(Records from a data source)
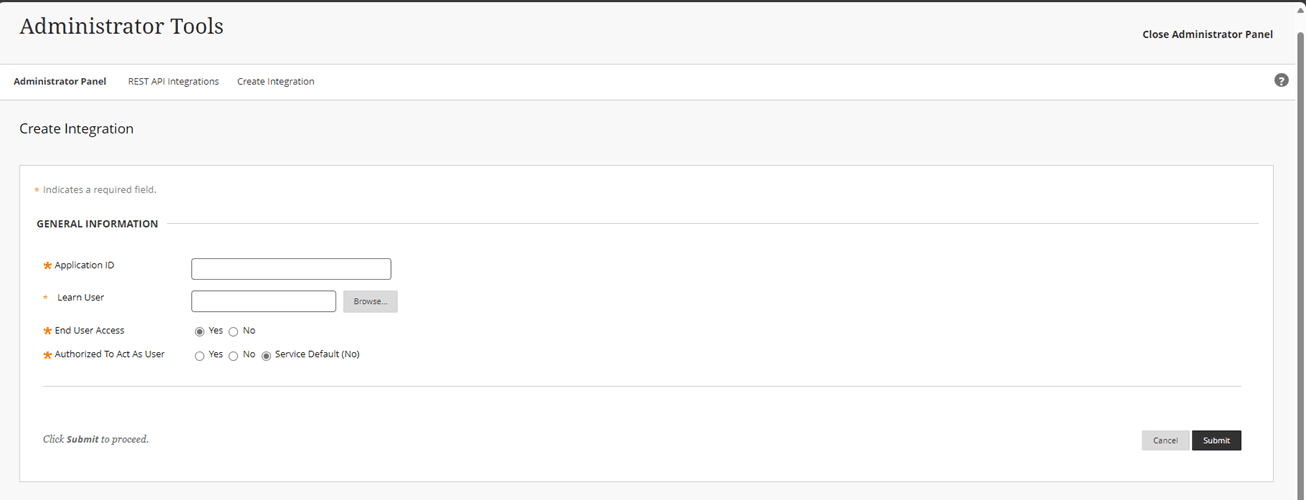Open REST API Integrations breadcrumb
This screenshot has width=1306, height=500.
(173, 81)
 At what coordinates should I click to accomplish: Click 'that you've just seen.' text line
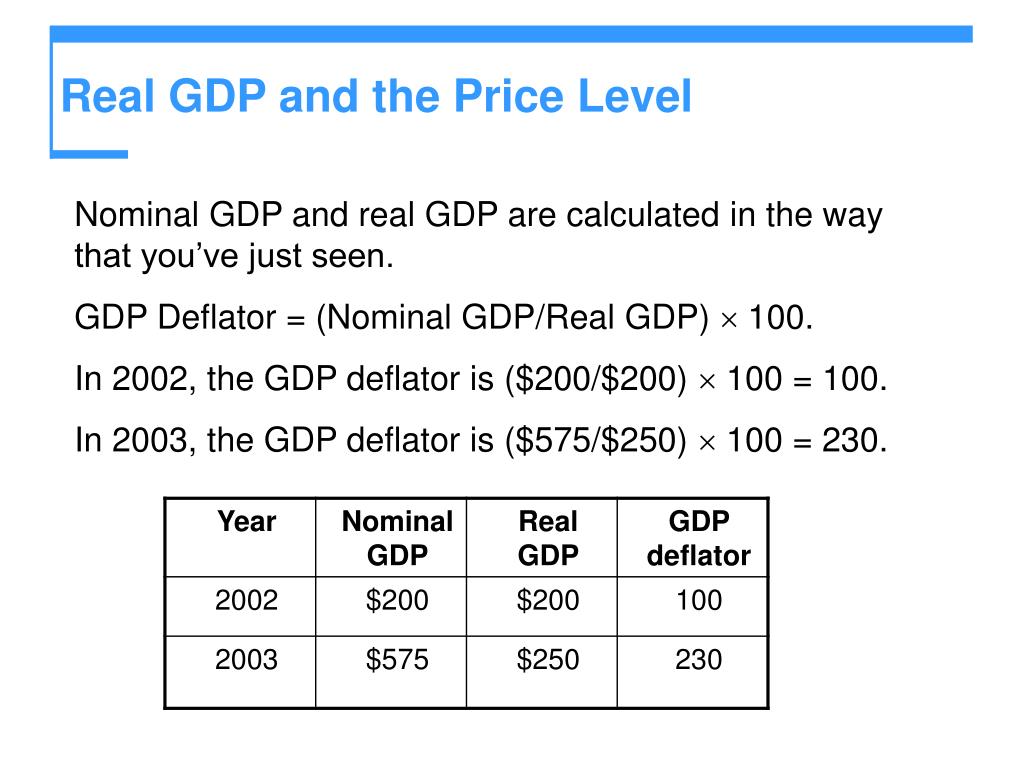point(234,256)
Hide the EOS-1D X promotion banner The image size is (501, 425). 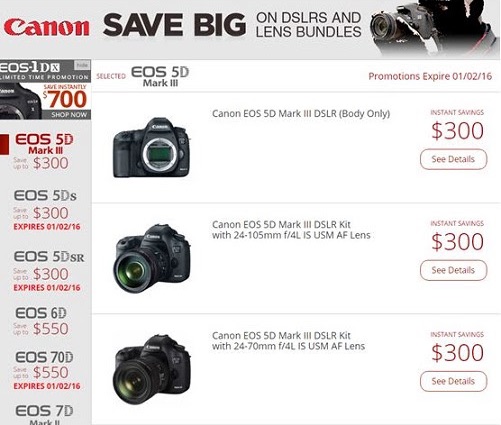[x=82, y=65]
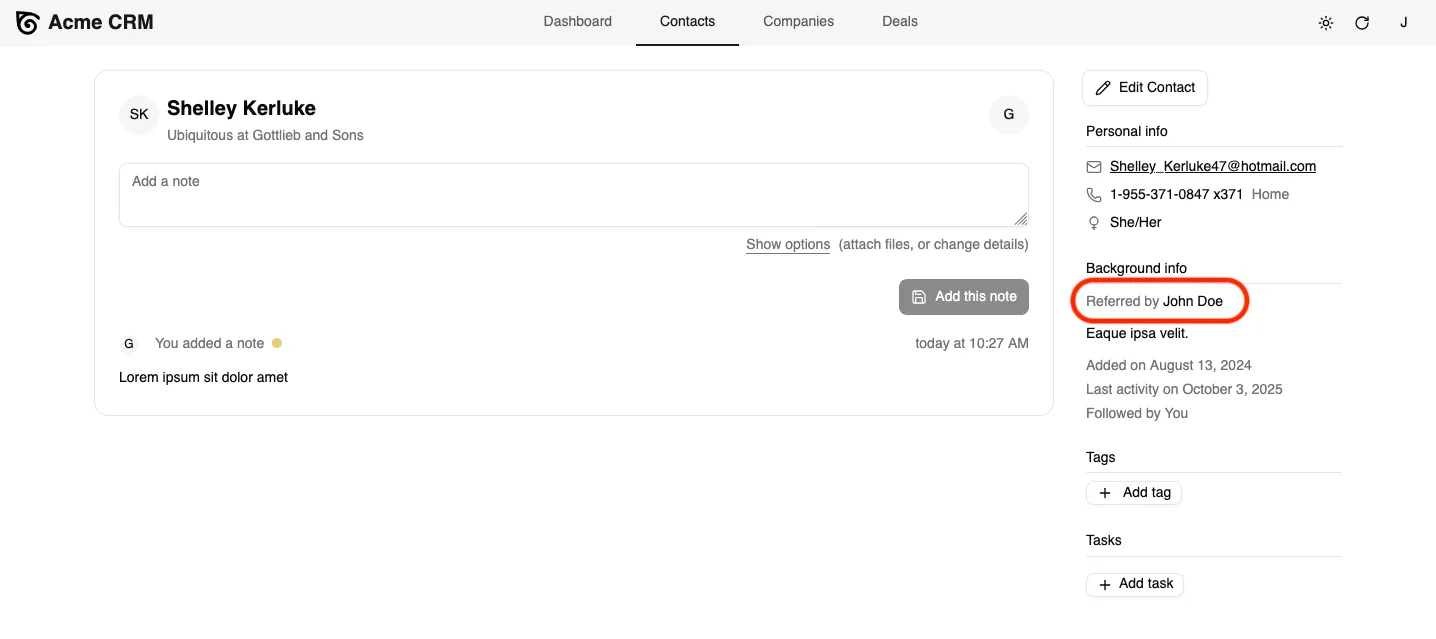Click the pencil icon on Edit Contact
Screen dimensions: 1436x639
point(1103,87)
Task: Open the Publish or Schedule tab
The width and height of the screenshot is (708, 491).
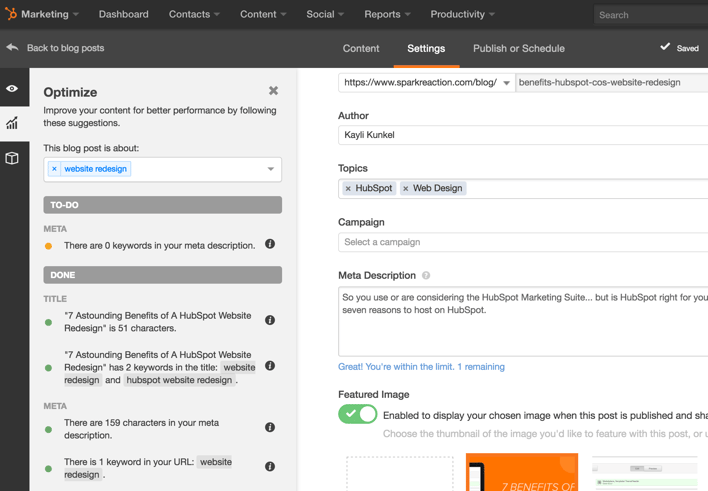Action: tap(518, 48)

# [What to produce]
Go to the line that contains "Task: Open the Publish or Schedule tab" and copy exactly from there through the last line of the records above, both included. Omit pictures.

# [Expected output]
Task: Open the Publish or Schedule tab
The width and height of the screenshot is (708, 491).
Action: tap(518, 48)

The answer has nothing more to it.